Items listed in a dataset
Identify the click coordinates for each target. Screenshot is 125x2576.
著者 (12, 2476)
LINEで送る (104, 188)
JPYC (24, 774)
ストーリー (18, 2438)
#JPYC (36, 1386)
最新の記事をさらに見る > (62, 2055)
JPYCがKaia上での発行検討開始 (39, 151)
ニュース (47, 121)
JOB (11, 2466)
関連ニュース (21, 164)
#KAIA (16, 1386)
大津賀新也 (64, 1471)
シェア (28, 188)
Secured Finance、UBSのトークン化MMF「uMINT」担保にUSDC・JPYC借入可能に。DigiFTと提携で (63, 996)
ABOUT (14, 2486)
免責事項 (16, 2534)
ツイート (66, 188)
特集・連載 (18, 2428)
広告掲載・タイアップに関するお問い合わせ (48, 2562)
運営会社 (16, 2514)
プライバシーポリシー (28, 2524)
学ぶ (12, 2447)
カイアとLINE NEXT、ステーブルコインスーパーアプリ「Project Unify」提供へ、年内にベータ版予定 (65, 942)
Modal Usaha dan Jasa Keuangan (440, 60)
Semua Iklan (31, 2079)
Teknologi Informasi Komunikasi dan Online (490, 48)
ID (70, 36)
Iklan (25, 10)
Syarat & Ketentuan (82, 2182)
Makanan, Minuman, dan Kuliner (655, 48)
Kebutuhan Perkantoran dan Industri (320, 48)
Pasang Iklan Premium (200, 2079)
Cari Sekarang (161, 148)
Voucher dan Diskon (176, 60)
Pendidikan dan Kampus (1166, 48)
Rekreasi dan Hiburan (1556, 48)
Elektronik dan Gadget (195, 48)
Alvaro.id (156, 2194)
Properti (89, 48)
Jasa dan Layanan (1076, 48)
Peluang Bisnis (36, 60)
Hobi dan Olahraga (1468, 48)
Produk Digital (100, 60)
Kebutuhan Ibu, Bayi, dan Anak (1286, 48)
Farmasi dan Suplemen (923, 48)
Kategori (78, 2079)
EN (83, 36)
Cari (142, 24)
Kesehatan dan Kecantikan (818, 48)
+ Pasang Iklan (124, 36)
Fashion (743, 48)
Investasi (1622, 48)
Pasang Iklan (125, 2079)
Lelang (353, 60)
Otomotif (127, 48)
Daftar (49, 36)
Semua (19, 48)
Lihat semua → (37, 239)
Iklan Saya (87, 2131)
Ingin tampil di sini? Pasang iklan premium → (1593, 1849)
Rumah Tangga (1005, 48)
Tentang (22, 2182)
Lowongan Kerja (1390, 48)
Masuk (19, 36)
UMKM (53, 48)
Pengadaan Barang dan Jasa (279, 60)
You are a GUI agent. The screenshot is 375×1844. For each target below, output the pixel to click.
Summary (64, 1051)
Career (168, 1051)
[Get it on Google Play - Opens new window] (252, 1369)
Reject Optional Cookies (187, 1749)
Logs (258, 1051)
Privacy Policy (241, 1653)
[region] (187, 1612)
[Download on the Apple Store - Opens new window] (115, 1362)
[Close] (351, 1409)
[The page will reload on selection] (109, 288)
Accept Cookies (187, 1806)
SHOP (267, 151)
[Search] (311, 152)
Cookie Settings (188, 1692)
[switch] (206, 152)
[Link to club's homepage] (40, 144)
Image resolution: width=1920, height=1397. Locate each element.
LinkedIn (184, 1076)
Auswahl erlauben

» EXERCISE DIRECTIONS:
Nothing should appear in the answer except the lines above from the line with "Masuk (19, 36)" through the line with "Privacy Policy (241, 1653)", both included, written out exactly.

» RESULT OF THIS EXERCISE:
Masuk (19, 36)
UMKM (53, 48)
Pengadaan Barang dan Jasa (279, 60)
You are a GUI agent. The screenshot is 375×1844. For each target below, output the pixel to click.
Summary (64, 1051)
Career (168, 1051)
[Get it on Google Play - Opens new window] (252, 1369)
Reject Optional Cookies (187, 1749)
Logs (258, 1051)
Privacy Policy (241, 1653)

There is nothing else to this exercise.